The hydrants in the village are managed by three water districts, Manhasset-Lakeville, Port Washington and Roslyn. Some of the hydrants have markers that stand three feet above their tops.

The Town of North Hempstead considered a law in 2011 requiring property owners to maintain their hydrants, but officials dropped a residential restriction, settling for rules that mandated hydrant clearing on commercial properties. Council members said they were concerned about residents who were elderly, out-of-town, or had hydrants that were cleared but covered again by passing plows.

The winter's storms prompted state Sen. Tony Avella (D-Queens) to propose a bill requiring New York City's sanitation department to maintain hydrants. Property owners or tenants must now maintain them.

And there is a state fire code, which requires property owners to maintain a 3-foot clear space around hydrants.

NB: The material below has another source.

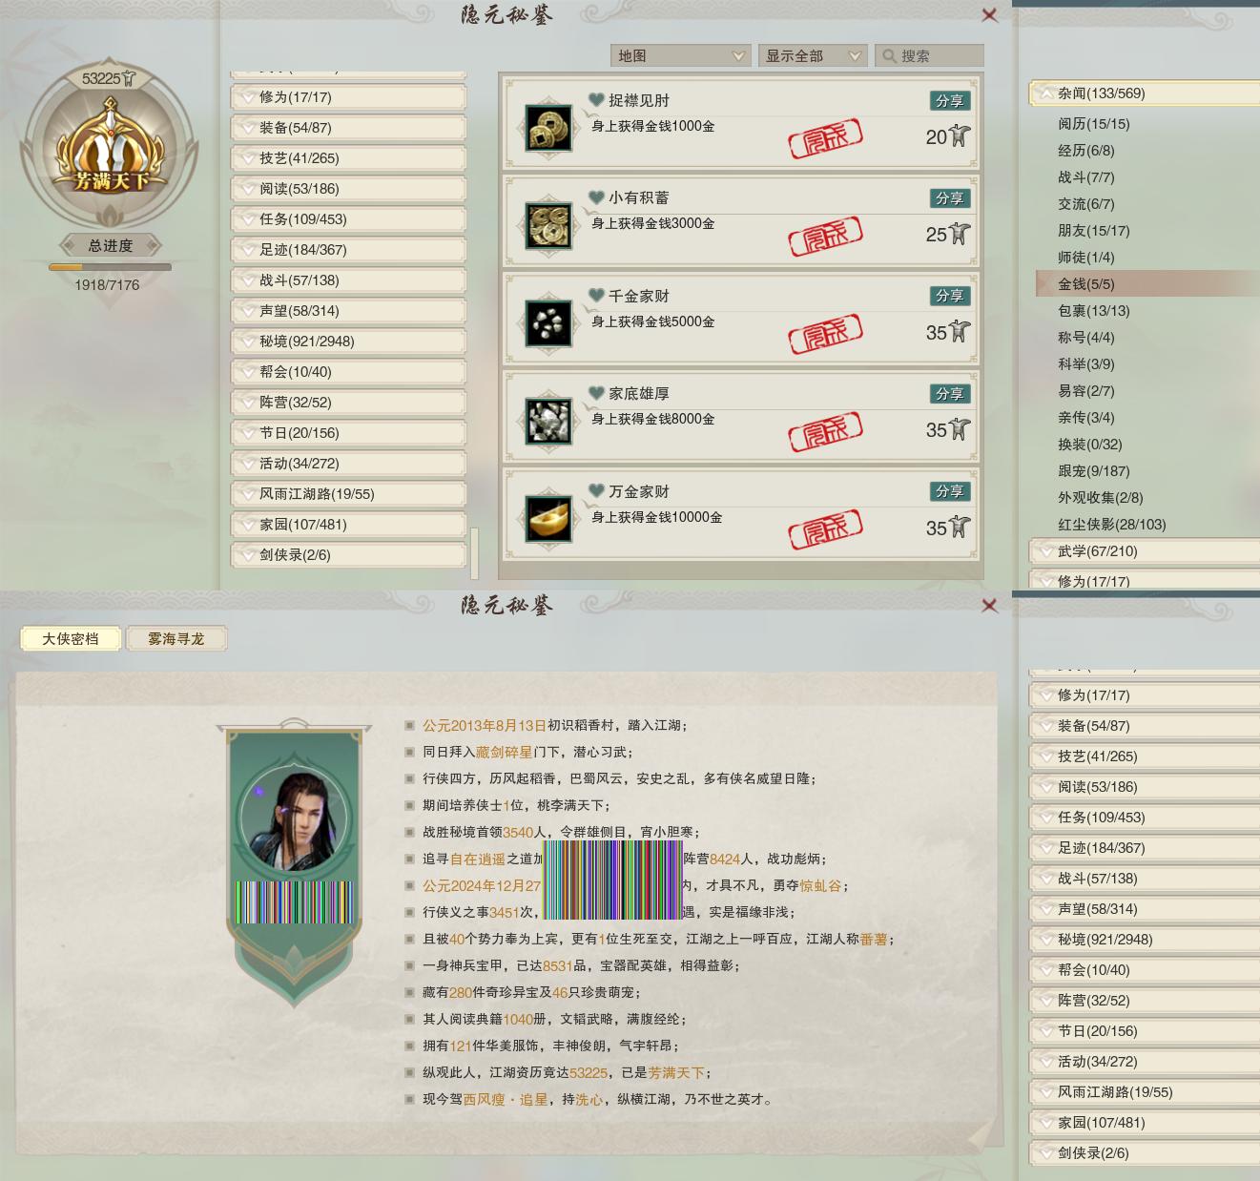This screenshot has height=1181, width=1260.
Task: Open the 地图 dropdown filter
Action: click(x=680, y=56)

Village administrator Ronnie Shatzkamer said officials would give two warnings before a summons is issued. If there is a "blatant disregard of the law," the village code section on civil penalties may apply, she said. That provision says officials may levy no more than $2,500 for each code violation.

The elderly can "call and we'll take care of it," said Scott Hislop, the village's highway supervisor and emergency manager. The law is merely designed to give the village "teeth" in enforcing hydrant maintenance, he said.

Indeed, officials are taking a hands-on approach. "If for some reason you can't clear it yourself, we would gladly come and clear it for them," Phillips said. "We're not doing this to give people summonses."